What the task asks =
For this exercise, reproduce the entries below exactly, but only from the line containing "1518x854 pixels." through the line containing "Open the Zoom Workplace dropdown arrow", both included.

(Saved entries)
__________
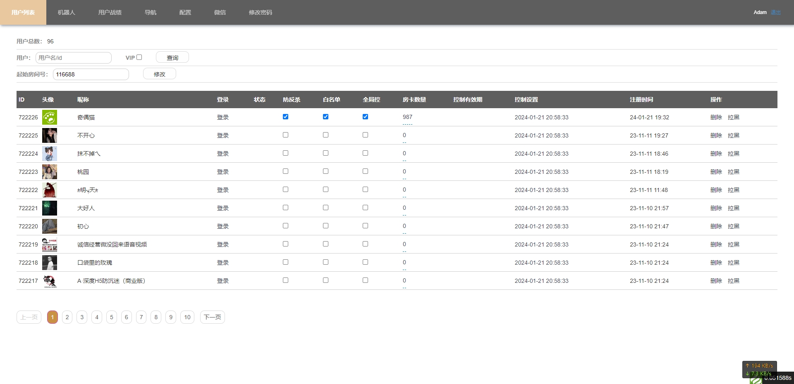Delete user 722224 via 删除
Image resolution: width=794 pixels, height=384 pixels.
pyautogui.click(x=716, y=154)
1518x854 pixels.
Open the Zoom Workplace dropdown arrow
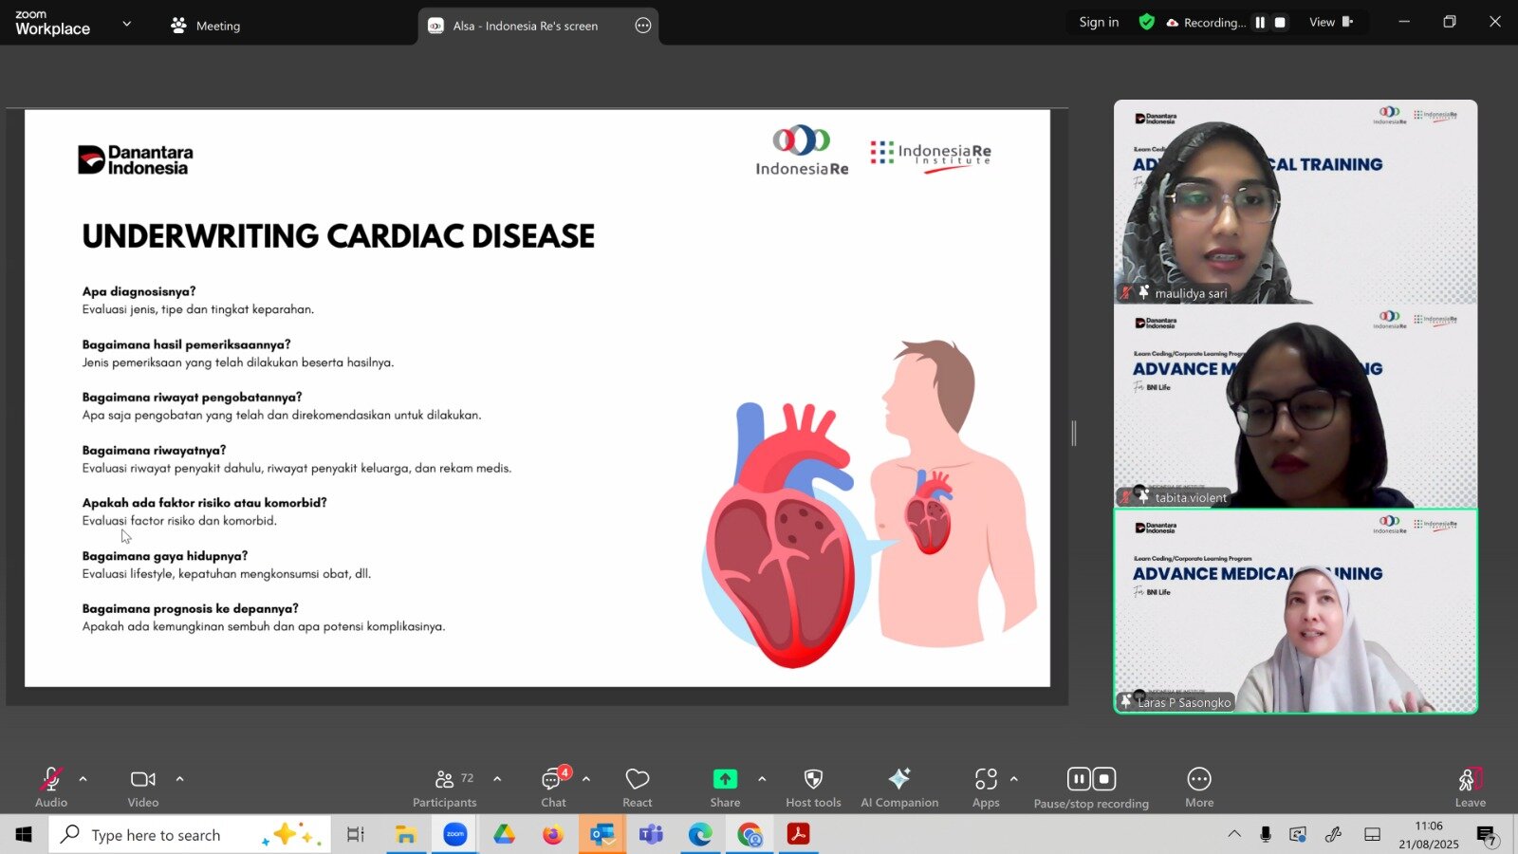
__________
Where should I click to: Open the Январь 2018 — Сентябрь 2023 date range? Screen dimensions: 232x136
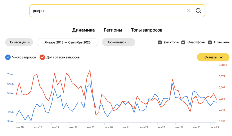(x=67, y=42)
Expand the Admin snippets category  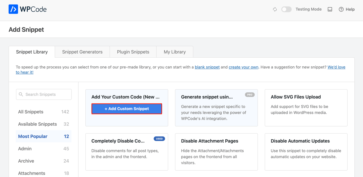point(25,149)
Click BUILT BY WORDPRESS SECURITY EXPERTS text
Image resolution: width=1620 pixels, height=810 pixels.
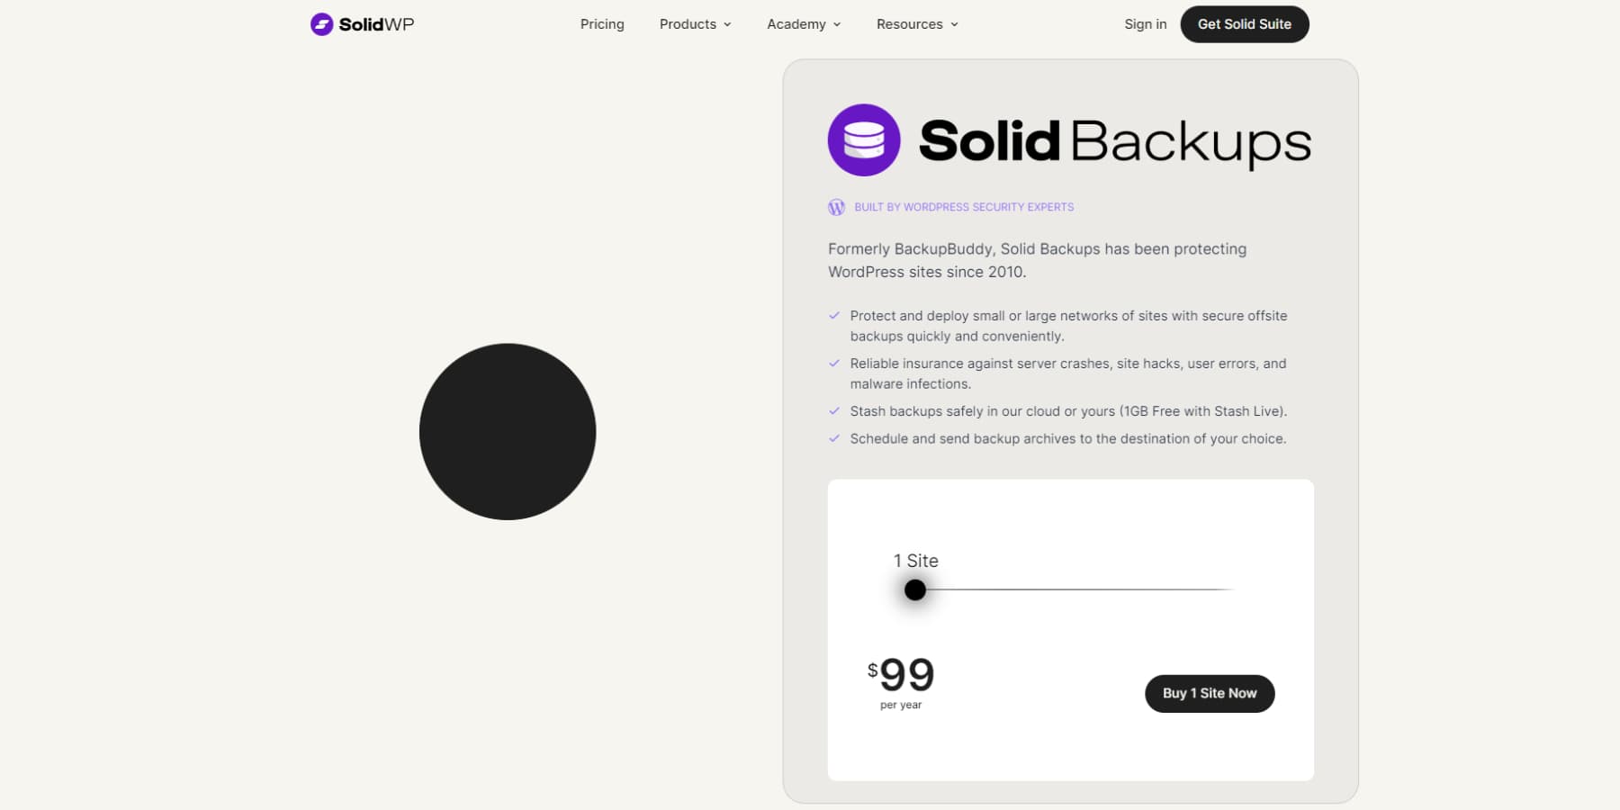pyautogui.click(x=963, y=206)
__________
Result of the exercise =
1518x854 pixels.
Open the Zoom Workplace dropdown arrow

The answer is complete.